Daryl James Brown is hereby suspended for a period of six months. The suspension will be effective thirty days from the filing of this opinion so that Brown can close out his practice and protect the interests of existing clients. If Brown notifies this Court in writing that he is no longer practicing and does not need the thirty days to protect existing clients, this Court will enter an order making the suspension effective immediately. Brown shall accept no new business from the date this opinion is filed until the suspension is completed and he is reinstated to the practice of law. Judgment is entered for The Florida Bar, 651 East Jefferson Street, Tallahassee, Florida XXXXX-XXXX, for recovery of costs from Daryl James Brown in the amount of $23,006.05, for which sum let execution issue.

It is so ordered.

PARIENTE, C.J., and WELLS, ANSTEAD, LEWIS, QUINCE, CANTERO, and BELL, JJ., concur.

NOTES

[1] Rule 3-4.3 provides in full:

The standards of professional conduct to be observed by members of the bar are not limited to the observance of rules and avoidance of prohibited acts, and the enumeration herein of certain categories of misconduct as constituting grounds for discipline shall not be deemed to be all-inclusive nor shall the failure to specify any particular act of misconduct be construed as tolerance thereof.

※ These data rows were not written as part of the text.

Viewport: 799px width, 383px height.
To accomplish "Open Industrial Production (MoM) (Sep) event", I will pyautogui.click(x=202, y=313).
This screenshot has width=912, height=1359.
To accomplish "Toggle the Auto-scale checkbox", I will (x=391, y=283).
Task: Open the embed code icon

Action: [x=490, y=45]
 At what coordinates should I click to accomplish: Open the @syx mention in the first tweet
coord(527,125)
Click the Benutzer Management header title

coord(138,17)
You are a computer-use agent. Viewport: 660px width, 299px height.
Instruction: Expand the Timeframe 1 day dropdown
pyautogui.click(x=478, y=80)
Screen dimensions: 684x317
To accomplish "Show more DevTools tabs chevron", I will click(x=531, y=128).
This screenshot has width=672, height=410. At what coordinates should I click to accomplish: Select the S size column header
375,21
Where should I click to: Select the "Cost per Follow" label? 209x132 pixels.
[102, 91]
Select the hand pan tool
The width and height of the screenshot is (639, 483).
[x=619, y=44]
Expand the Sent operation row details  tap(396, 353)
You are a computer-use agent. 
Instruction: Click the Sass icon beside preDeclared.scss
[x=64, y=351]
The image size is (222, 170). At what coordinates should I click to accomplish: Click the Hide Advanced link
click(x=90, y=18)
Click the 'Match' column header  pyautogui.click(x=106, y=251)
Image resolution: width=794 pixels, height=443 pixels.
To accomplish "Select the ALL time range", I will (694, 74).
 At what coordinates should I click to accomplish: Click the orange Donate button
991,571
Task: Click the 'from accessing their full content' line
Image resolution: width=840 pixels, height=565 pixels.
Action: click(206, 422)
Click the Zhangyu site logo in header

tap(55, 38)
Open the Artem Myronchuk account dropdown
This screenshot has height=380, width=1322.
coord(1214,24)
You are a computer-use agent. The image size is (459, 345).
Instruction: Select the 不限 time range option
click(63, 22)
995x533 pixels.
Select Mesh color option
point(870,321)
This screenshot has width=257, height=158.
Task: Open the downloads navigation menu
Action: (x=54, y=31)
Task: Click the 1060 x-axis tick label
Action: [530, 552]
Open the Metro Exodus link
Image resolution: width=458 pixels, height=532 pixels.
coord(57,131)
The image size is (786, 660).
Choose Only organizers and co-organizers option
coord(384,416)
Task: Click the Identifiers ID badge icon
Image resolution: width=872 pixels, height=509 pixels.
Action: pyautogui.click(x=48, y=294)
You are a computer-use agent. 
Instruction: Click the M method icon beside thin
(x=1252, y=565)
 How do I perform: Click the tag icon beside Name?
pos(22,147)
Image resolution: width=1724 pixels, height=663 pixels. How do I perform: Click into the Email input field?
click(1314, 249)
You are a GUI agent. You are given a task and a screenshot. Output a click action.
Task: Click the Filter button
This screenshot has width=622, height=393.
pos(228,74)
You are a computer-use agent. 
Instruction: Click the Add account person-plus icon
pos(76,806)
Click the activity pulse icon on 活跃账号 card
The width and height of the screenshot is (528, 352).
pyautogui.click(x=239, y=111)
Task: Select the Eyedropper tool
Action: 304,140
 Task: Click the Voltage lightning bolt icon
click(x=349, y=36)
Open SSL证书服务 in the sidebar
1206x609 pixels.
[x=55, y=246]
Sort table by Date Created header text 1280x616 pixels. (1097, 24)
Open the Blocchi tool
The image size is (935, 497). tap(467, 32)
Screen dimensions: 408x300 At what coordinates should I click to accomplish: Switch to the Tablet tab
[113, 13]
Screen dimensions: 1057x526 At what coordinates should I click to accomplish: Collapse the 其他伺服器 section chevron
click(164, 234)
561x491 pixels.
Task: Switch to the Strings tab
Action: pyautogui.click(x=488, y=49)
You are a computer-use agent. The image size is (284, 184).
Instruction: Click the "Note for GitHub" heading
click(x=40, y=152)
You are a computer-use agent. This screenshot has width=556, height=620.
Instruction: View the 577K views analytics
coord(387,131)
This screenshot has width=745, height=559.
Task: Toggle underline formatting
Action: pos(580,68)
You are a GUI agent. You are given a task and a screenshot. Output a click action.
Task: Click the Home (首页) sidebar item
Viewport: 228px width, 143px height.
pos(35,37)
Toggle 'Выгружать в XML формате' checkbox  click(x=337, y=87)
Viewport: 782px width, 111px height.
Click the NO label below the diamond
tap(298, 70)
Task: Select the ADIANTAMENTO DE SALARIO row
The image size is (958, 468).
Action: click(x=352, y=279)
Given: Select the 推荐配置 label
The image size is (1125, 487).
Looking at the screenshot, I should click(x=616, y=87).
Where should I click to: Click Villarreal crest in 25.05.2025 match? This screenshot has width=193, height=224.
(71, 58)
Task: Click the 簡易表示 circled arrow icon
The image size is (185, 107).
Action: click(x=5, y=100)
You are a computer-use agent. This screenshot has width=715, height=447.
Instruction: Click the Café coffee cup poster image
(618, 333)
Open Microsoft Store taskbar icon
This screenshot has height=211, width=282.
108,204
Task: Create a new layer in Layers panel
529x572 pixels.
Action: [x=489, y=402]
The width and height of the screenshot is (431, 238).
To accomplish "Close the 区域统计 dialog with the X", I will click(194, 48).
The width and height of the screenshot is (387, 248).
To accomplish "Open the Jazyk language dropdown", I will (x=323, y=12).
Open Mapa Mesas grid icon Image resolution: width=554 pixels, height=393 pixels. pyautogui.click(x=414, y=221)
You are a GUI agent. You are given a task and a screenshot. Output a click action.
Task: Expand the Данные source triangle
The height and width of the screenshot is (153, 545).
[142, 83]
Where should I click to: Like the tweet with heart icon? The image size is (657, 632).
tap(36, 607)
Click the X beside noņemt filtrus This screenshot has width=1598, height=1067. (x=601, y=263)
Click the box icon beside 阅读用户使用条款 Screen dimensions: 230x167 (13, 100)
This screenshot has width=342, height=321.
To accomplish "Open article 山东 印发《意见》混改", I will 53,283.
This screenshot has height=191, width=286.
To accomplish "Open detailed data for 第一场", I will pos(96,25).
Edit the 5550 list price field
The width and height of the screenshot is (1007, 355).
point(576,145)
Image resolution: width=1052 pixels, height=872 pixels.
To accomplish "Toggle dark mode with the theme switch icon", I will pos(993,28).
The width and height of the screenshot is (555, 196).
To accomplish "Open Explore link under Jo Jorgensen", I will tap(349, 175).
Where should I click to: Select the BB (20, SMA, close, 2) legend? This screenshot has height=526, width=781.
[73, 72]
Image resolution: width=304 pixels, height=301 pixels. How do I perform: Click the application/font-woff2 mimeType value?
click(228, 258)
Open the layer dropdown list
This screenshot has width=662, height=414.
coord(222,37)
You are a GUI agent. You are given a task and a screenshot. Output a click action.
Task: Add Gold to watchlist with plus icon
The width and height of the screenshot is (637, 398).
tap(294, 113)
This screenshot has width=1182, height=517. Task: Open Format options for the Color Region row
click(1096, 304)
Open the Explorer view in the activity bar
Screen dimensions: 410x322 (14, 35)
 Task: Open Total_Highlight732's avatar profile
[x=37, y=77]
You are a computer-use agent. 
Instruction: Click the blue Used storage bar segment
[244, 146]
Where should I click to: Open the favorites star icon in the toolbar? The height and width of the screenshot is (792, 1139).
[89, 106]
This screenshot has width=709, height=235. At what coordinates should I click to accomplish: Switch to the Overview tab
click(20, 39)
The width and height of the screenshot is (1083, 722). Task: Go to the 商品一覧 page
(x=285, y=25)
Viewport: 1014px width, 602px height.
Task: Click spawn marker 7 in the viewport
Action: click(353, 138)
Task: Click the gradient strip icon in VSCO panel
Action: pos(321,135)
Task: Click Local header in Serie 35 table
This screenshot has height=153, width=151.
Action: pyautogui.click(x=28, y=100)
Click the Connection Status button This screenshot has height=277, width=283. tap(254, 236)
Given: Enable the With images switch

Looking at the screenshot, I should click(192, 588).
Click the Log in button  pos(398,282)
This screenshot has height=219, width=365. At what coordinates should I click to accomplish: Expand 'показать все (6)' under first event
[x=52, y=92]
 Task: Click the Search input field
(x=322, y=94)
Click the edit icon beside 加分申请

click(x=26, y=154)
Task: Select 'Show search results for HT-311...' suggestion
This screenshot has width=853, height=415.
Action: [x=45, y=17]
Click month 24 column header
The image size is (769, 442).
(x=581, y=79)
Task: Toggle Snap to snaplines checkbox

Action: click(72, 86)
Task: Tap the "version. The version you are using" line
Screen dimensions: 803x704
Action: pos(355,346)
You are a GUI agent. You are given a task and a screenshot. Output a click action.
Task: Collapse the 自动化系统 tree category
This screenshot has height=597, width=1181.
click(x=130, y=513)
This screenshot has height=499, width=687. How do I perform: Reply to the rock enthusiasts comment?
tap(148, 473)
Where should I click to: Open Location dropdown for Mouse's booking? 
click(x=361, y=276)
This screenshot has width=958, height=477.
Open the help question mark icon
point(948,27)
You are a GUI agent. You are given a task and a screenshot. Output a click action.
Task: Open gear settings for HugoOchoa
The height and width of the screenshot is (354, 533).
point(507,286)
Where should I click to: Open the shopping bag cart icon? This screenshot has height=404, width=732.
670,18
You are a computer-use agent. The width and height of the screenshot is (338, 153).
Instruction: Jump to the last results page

The commission by a lawyer of any act that is unlawful or contrary to honesty and justice, whether the act is committed in the course of the attorney's relations as an attorney or otherwise, whether committed within or outside the state of Florida, and whether or not the act is a felony or misdemeanor, may constitute a cause for discipline.

[2] Rule 4-8.4(c) provides, "A lawyer shall not... (c) engage in conduct involving dishonesty, fraud, deceit, or misrepresentation."

[3] In 2001, Brown received a ninety-day suspension for engaging in a reimbursement scheme to enable a client to attempt to circumvent campaign contribution laws in its support of two political candidates. See Fla. Bar v. Brown, 790 So. 2d 1081 (Fla.2001).

[4] Brown has challenged several of the aggravating factors found by the referee. We find these challenges to be without merit and reject them without further discussion.